Aristotle said, “We are what we repeatedly do”. Excellence then, is not an act but a habit. Neuroscience research has proven that 95% of our daily thoughts and behaviors are generated at a level of our subconscious mind. That means that most people live their lives completely at a level of unconscious behavior simply reacting to external stimulus from their environment. It’s a stimulus response thing; your environment creates the stimulus and your nervous system responds.
One of the key aspects to realize about your autonomic nervous system, which your subconscious mind is a part of, is that its operating system is safety and survival. That means your existing habits of laziness, procrastination, and over analyzing (a.k.a. the paralysis of analysis), is necessary for survival according to your subconscious mind. And once these behaviors are programmed, your subconscious mind maintains them as if your life depends upon it. Are you beginning to see why stopping what you know, you should not do, and starting what you should do is so challenging? Great! So let’s talk about how to help your nervous system help you in creating the change you want.
There are 3 simple steps you must follow in changing habits:
1. Identify the habits you want to change and write them down
2. Identify their triggers and replacement habits
3. Focus on doing the replacement habits every single time the triggers happen for 30 days
The steps are simple. It’s doing them that can be tough! And for the reason I just explained, your nervous system perceives any change as a threat. It doesn’t understand or comprehend that the change you’re trying to make is beneficial for you and it. So the first thing you must do is become completely aware of your existing habit patterns that are preventing you from achieving your goals and experiencing a new and better reality. Writing them down makes them tangible and brings to your conscious awareness what your subconscious automatic pilot is set on.
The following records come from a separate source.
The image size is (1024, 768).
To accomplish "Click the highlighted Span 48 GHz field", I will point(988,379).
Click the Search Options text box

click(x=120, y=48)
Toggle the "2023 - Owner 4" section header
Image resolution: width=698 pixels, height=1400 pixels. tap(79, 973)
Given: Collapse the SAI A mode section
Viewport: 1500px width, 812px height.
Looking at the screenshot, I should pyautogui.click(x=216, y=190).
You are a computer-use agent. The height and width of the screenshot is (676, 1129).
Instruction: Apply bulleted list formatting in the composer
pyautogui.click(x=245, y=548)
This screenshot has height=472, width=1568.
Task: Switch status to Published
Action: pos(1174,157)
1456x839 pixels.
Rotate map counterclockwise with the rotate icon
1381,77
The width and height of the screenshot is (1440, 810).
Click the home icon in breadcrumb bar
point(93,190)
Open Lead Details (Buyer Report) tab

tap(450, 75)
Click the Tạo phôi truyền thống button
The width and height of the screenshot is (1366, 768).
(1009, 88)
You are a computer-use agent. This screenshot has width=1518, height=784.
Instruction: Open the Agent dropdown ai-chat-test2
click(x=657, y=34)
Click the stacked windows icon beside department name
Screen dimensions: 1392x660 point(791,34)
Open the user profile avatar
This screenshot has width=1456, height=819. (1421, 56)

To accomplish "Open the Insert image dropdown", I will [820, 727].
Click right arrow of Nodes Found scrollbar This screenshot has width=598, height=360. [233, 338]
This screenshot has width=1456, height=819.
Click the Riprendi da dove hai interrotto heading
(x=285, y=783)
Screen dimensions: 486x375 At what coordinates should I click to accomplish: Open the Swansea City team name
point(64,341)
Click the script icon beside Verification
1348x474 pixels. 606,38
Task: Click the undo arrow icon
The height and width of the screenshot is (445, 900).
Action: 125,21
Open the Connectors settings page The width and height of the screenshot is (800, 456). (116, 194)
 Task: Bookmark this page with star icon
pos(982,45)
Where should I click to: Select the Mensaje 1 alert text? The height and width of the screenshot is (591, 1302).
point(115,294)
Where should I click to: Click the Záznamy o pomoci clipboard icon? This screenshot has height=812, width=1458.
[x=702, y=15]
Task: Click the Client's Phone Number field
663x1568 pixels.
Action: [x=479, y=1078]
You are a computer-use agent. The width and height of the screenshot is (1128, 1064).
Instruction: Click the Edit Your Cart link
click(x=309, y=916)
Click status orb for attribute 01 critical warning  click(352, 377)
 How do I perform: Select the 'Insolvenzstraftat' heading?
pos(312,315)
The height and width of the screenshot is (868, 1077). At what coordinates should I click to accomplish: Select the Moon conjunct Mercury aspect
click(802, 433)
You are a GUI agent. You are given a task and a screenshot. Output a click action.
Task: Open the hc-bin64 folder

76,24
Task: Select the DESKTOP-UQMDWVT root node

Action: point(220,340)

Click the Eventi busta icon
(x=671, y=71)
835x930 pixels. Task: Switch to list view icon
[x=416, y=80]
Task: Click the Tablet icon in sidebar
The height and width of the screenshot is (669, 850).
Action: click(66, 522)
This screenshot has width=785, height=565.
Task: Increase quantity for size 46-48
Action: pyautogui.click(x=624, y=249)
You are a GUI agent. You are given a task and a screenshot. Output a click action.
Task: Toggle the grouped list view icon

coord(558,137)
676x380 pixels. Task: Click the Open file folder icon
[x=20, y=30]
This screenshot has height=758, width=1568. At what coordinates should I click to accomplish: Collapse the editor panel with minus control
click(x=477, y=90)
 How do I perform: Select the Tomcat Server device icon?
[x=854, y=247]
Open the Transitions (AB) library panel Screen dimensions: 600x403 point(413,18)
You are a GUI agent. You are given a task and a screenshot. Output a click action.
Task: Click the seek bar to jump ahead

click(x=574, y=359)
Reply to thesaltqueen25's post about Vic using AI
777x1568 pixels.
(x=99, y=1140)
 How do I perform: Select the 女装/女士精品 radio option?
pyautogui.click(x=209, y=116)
Once you’ve identified these non-supportive behaviors, identify the environment, experience, or stimulus (person, place or thing) that triggers that action; for example, the snooze button. Most people hit the snooze button as an excuse to stay in bed and get a few extra minutes of sleep. However, the real motivation for not getting up is to avoid the dread of going to work or facing another day of stress, disappointment, and fatigue. Obviously, those things are undesirable so your nervous system thinks it’s doing you a favor by keeping you in bed and out of harms way. Here’s what I call “getting real” about your current reality. The truth is that it YOU created it! If you are experiencing the scenario I just mentioned, then at some level of your consciousness stress, disappointment, and fatigue are safe for you. No one said your subconscious works logically, rationally, or reasonably, it just simply is designed to keep you safe. How about seeing your morning alarm as an invitation to begin to retrain your subconscious mind? Why not use those few extra minutes at the beginning of your day to meditate, visualize, or write down what your perfect day would look like? Think of your subconscious mind like a little puppy that needs to be trained in order to do what you want it to do. The same stimulus, your alarm clock, becomes an invitation to create a new life instead of a warning to stay in bed.
Now for the tough part, doing it. Here are a couple of things to keep in mind with this third step. First, just do one habit at a time. Keep it simple and focus on changing one habit from your list. Pick the one that you feel would have the greatest impact on your life if you just stopped doing that. Secondly, be consistent. Again, think about training your puppy. He doesn’t get it the first time so you must repeat, rehearse, and replay the same activities repeatedly until he does. There is some debate on this one about how long it actually takes to change a habit. Some say 21 days and a more recent study shows it takes around 66 days. If the pain this habit is causing you is great enough, you can stop it immediately. I recommend you commit to at least 30 days. Regardless of how long it takes you, make sure you have the replacement habit intact. As the Law of Vacuum states, once a space has been created, something must fill it. If you don’t fill it with what you want, something else worse than the original habit may take its place.